___ EXCERPT
Personal information
- Born: April 17, 1914 San Diego, California, U.S.
- Died: March 5, 2015 (aged 100) Santa Ana, California, U.S.
- Height: 158 cm (5 ft 2 in)
- Weight: 43 kg (95 lb)

Sport
- Sport: Athletics
- Event(s): 100 m, 200 m
- Club: Los Angeles Athletic Club

Achievements and titles
- Personal best(s): 100 m – 12.2 (1932) 200 m – 26.5 (1932)

Medal record
Representing the United States
Olympic Games
| Gold medal – first place | 1932 Los Angeles | 4 × 100 m relay |

= Evelyn Furtsch =

American sprinter (1914–2015)

Evelyn Pearl Furtsch (later Ojeda, April 17, 1914 – March 5, 2015) was an American sprint runner. Furtsch won the gold medal in the 4 × 100 m relay with teammates Mary Carew, Annette Rogers and Wilhelmina von Bremen at the 1932 Summer Olympics in Los Angeles.
______
» ACTION ITEM
Please resume the biography of Evelyn Furtsch, writing on from its last sentence.
___ ENTRIES SUPPLIED
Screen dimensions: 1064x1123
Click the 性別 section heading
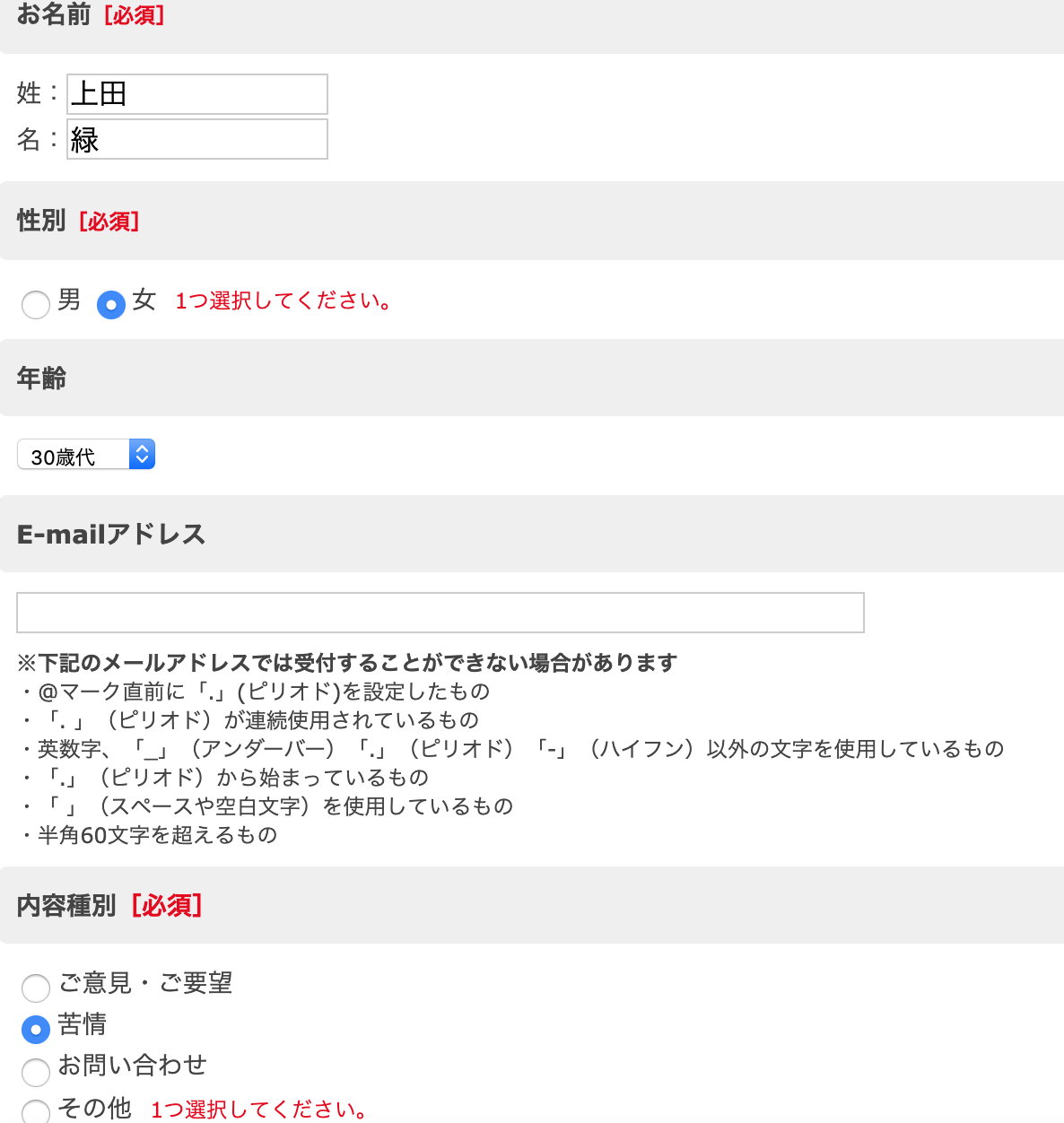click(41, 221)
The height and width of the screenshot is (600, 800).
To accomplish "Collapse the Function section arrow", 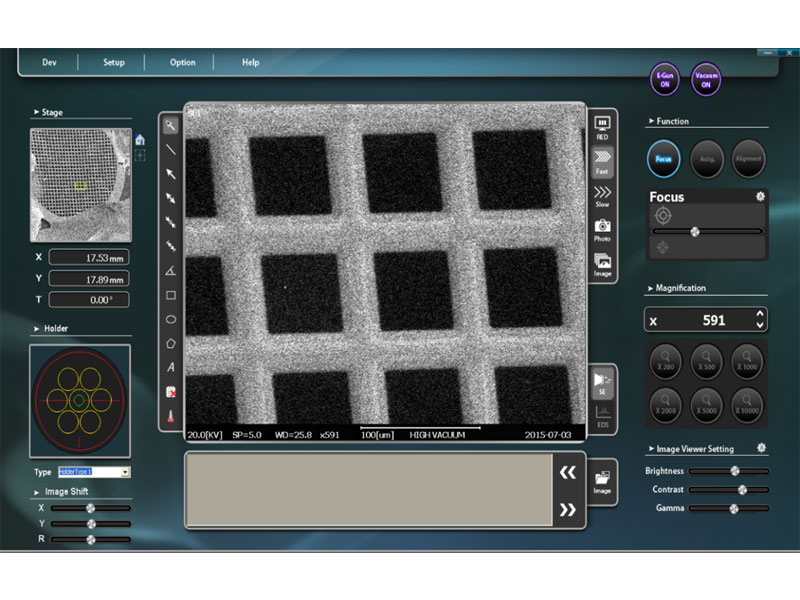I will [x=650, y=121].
______
___ ENTRIES SUPPLIED
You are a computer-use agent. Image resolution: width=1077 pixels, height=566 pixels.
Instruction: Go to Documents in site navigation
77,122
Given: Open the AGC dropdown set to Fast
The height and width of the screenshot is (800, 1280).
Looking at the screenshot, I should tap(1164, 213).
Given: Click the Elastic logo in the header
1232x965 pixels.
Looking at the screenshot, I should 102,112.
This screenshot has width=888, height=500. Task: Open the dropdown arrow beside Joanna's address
______
» EXERCISE OUTPUT
==Biography==
Furtsch was born in San Diego, California in 1914. She and her family moved to Orange County when she was 8 years old. During her Junior year at Tustin High School, a gym teacher noticed that she ran very fast. It was brought to the attention of Tustin High School track coach, Vincent Humeston where she was soon training and running with the boys track team. At the time, only big cities and big city schools had organized women's track & field. Humeston got in touch with the Los Angeles Athletic Club, who were at the time, training girls for the 1932 Olympics. In 1931, Furtsch placed in an AAU championship for the only time, when she finished second in the 100 yards.

At the 1932 Olympics, the American women's 4 × 100 m relay team broke both the Olympic and world record. Although they ran it in 46.9 seconds, the Olympics at that time did not count tenths of a second. The Olympic record, therefore, was recorded at 47.0 seconds, while the world record at 46.9 seconds.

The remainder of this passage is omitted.